Kids are hard to predict; and living in 2021 with two young kids who sing along to “Who Let the Dogs Out” was not what I expected.
Million dollar idea: A nightclub for middle aged people with lots of chairs.
Today is apparently Ash Wednesday which I can only assume has something to do with our hero from the hit TV show Pokémon.
“YOU’RE GONNA GET THE HELL OVER HERE AND WATCH THIS CHRISTMAS MOVIE WITH US AS A FAMILY AND YOU’RE GONNA HAVE CHRISTMAS JOY!!”
– And other fun christmas things I say to my kids
Cop: Lets go, boys, no meth in this house.
*zoom to fish tank*
Fish 1: *nods*
Fish 2: [taps on pirate ship] Resume cooking, Lenny.
*bubbles*
I ordered Chinese food last night.
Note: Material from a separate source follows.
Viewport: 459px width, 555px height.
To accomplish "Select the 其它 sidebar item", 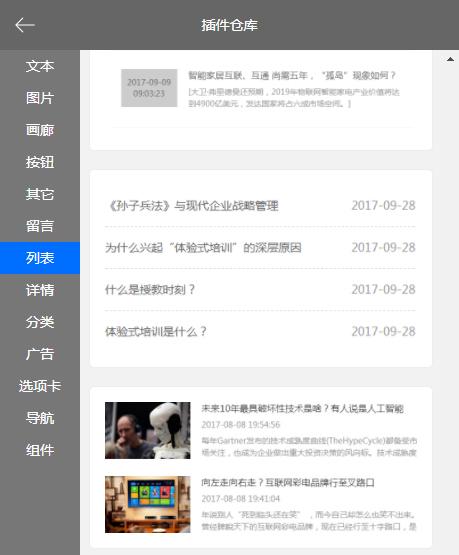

My fortune cookie said “LOL” and I’ve never agreed with one more.
Now that replies are broken this feels like a good time to let everyone know that I’ve always thought Buffalo sauce is sour trash.
Me: I will do anything to not gain weight this holiday season.
Friend: limit your food intake, don’t drink alcohol, and exercise.
Me: No, not like that.
My dad just said I should put our dog on “this site– have you been to it?” I went over to the computer. He had written “pomeranians” into Google image search
For as much as they teach you “Stop, Drop, and Roll” as a kid, I really expected to be on fire at least once in my life.
My useless superpower is the ability to trip over invisible objects wherever I go. What’s yours?
The neighbor woke me up with his lawn mower. I’m going to sit outside and play my recorder all day.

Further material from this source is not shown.